*** EXTRACTED RECORDS

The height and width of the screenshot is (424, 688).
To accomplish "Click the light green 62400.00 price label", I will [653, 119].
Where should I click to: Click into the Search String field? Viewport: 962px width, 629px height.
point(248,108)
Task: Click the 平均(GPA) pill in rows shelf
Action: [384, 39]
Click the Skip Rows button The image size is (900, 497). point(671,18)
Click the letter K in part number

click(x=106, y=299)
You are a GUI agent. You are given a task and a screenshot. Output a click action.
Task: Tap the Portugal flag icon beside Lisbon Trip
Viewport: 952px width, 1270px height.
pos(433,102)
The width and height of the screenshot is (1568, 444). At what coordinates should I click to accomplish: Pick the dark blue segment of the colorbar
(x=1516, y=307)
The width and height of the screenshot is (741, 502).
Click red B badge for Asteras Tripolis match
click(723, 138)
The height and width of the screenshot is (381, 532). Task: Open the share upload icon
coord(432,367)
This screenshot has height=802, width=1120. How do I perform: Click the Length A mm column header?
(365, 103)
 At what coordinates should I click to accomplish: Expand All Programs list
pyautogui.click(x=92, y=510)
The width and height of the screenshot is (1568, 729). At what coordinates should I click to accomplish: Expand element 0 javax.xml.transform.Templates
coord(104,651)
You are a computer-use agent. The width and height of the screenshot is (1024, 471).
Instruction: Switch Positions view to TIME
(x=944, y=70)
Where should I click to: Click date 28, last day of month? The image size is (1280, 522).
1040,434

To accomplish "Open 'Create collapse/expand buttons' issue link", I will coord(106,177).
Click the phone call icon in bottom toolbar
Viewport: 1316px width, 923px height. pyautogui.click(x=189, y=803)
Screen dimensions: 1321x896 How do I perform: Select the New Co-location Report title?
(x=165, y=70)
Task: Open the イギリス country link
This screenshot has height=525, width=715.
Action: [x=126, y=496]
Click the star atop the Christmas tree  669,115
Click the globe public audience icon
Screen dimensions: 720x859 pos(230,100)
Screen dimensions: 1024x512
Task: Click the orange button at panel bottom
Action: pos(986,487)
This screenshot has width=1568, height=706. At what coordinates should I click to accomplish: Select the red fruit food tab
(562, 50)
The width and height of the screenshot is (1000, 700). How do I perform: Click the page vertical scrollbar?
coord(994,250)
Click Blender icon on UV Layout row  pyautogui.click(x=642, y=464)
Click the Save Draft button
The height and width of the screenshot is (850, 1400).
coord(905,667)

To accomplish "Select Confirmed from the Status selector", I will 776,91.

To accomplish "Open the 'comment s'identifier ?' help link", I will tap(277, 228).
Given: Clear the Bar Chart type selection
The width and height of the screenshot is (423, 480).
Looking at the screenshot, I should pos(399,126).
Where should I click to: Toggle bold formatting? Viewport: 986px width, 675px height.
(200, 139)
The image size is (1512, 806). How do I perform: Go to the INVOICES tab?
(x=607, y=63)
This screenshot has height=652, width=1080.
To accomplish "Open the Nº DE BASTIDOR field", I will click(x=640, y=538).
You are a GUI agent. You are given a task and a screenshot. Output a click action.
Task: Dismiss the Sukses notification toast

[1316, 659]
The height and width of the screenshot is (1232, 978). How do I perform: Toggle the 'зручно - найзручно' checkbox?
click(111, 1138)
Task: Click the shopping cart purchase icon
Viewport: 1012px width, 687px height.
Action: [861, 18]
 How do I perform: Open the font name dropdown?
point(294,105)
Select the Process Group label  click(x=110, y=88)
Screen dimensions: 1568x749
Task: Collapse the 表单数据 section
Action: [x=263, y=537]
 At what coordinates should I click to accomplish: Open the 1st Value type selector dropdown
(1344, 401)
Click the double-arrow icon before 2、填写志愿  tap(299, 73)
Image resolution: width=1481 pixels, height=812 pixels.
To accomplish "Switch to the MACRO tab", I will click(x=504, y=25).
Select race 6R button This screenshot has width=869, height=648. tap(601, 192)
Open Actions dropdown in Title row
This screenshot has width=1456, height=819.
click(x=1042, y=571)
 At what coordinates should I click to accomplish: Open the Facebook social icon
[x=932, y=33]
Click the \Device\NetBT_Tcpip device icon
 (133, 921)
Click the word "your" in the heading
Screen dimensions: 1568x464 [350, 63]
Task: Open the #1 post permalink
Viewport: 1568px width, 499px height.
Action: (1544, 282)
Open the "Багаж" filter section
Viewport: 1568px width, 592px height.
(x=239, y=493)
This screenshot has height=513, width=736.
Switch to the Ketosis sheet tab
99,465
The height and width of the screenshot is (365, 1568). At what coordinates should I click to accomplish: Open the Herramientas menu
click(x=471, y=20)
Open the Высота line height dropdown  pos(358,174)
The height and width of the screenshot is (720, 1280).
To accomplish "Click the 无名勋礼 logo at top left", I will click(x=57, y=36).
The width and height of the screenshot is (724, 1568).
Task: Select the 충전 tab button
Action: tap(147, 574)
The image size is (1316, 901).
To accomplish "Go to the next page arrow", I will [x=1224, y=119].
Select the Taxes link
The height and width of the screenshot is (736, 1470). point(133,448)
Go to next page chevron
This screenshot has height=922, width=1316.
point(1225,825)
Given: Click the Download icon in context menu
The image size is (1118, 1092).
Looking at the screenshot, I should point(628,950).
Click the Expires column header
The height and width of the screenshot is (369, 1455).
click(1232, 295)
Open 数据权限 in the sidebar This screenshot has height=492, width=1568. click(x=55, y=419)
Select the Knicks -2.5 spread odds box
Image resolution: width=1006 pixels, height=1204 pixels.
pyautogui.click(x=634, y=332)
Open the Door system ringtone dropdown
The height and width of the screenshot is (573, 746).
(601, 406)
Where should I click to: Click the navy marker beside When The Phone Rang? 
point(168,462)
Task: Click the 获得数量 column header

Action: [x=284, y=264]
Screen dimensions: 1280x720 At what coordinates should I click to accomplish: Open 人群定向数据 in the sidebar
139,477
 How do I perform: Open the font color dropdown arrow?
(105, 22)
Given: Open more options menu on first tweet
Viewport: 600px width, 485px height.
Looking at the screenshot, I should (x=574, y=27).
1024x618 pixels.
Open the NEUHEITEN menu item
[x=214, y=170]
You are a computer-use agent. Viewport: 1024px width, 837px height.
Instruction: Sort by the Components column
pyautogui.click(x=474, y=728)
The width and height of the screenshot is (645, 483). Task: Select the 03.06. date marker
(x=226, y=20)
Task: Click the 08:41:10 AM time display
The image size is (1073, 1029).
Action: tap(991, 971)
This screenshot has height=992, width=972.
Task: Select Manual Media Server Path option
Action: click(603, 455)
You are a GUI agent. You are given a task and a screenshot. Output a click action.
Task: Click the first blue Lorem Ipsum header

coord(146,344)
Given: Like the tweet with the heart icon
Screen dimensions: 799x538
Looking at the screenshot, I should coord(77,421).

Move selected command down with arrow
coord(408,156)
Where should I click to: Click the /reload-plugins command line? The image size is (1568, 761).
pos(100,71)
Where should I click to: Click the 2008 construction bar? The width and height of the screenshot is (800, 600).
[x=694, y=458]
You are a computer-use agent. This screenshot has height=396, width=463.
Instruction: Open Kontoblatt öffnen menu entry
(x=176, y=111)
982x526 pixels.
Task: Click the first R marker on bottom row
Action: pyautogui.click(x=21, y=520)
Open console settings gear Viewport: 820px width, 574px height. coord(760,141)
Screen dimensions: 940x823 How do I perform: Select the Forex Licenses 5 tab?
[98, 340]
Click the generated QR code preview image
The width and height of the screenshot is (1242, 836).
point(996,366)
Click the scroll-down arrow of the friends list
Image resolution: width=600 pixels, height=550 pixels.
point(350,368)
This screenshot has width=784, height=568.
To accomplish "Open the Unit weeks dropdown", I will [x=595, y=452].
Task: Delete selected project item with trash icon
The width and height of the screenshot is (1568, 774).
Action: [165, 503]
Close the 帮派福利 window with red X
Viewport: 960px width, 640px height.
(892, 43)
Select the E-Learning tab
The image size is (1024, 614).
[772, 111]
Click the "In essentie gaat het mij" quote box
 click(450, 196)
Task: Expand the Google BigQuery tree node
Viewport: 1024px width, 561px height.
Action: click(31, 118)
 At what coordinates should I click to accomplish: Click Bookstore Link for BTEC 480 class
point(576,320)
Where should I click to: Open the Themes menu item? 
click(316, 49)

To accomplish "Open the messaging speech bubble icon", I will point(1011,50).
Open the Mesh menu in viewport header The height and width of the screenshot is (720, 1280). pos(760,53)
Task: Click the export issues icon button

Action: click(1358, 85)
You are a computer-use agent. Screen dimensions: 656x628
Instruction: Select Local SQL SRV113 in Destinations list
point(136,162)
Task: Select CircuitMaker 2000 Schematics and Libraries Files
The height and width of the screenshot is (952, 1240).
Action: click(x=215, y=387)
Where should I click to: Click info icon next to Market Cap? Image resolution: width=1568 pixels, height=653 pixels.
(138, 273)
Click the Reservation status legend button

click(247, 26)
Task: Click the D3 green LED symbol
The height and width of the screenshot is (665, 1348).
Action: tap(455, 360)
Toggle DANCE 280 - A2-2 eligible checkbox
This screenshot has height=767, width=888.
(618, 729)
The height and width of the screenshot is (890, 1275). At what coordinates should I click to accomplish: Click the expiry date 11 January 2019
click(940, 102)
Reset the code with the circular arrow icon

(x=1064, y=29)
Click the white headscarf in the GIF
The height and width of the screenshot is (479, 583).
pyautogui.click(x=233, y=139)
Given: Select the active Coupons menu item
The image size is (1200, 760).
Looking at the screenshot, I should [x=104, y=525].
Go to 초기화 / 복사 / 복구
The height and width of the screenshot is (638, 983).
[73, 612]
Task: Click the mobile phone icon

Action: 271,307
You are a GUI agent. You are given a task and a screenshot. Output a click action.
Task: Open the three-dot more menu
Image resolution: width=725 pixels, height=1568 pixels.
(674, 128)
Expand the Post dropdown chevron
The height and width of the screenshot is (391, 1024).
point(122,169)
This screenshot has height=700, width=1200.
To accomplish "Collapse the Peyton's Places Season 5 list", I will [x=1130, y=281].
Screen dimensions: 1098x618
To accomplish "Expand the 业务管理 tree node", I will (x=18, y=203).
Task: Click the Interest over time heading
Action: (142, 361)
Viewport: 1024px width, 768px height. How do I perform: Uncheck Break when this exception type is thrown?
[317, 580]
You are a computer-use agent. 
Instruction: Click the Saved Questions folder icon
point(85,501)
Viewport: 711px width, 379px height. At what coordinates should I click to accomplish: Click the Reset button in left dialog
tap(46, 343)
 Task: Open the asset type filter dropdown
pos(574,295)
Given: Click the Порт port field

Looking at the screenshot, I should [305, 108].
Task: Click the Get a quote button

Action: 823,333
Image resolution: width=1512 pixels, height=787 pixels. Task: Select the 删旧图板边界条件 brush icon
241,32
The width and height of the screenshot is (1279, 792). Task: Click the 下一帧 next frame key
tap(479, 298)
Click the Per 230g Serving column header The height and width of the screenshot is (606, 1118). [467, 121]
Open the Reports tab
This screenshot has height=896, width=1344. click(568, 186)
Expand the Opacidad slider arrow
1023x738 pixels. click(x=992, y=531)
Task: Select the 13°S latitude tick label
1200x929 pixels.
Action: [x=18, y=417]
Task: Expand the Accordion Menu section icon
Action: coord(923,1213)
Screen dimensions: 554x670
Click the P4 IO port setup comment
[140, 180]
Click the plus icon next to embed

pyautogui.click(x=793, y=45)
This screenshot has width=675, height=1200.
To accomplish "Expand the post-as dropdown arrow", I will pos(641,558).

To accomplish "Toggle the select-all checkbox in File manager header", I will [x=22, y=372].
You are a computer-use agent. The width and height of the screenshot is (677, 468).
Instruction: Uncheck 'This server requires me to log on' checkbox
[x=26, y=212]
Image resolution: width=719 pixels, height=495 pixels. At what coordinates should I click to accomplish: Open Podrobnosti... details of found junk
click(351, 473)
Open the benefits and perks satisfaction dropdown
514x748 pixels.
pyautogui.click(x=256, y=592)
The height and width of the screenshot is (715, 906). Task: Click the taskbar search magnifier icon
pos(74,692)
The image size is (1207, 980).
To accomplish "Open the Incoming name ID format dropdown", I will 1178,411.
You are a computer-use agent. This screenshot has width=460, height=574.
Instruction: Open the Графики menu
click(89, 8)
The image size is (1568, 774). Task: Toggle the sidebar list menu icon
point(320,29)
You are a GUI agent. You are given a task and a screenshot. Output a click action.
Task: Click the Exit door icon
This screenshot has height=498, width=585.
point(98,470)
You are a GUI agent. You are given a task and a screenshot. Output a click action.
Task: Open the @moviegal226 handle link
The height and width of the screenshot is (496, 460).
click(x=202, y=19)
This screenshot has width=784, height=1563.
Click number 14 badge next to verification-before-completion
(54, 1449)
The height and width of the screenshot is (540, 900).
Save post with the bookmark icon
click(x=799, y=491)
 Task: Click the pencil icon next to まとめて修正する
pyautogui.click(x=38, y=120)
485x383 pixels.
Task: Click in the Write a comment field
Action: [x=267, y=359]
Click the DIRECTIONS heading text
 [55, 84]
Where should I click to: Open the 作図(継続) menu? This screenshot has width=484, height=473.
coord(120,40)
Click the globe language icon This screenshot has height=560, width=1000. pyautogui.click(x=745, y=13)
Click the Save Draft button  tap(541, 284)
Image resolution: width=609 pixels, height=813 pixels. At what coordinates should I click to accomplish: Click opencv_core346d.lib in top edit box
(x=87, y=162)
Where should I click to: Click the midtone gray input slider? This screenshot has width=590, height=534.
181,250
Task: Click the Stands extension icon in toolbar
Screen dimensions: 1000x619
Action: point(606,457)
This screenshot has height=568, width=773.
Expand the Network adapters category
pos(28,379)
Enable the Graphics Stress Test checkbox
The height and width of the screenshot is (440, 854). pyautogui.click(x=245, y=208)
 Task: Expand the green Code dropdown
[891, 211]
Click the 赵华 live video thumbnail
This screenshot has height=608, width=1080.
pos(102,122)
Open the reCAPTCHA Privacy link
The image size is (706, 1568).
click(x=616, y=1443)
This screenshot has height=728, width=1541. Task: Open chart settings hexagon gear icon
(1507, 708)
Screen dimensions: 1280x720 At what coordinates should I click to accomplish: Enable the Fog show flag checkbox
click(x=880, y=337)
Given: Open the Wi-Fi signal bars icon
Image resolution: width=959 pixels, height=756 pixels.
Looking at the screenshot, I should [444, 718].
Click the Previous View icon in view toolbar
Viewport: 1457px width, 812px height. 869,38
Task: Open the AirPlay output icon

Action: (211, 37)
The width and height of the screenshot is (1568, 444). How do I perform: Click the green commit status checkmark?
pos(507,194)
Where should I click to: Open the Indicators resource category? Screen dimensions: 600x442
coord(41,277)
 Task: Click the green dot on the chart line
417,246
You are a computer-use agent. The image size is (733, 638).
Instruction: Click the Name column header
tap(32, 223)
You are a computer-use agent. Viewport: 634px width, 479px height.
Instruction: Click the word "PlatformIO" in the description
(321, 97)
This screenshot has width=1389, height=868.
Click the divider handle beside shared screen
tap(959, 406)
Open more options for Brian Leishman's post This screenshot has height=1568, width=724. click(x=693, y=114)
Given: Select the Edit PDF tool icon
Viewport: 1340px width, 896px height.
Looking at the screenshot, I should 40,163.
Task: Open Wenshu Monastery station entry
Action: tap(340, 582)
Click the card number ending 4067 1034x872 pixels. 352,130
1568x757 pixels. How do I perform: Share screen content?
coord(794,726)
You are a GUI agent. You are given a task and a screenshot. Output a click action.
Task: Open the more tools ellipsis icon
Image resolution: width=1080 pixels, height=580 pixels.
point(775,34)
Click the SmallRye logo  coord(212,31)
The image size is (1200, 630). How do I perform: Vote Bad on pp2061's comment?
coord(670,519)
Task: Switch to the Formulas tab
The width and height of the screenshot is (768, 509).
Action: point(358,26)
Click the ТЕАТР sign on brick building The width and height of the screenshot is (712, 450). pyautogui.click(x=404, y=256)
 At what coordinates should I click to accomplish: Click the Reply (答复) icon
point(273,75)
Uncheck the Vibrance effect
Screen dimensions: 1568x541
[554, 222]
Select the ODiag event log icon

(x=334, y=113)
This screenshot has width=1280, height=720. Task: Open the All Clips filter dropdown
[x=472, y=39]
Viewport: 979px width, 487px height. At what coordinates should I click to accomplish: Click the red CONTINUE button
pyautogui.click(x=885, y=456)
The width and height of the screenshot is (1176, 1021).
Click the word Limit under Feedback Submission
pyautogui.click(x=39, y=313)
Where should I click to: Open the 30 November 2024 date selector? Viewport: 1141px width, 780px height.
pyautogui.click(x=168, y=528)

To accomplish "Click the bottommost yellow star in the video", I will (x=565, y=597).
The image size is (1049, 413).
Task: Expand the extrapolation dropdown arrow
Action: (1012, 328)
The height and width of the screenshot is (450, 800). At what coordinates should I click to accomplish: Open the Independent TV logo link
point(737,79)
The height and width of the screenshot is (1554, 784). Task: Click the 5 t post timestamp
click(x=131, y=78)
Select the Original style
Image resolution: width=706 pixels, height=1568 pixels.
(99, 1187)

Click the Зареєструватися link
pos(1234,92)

******

Go through the records line by line and count those containing the string "computer". Give only the total.

9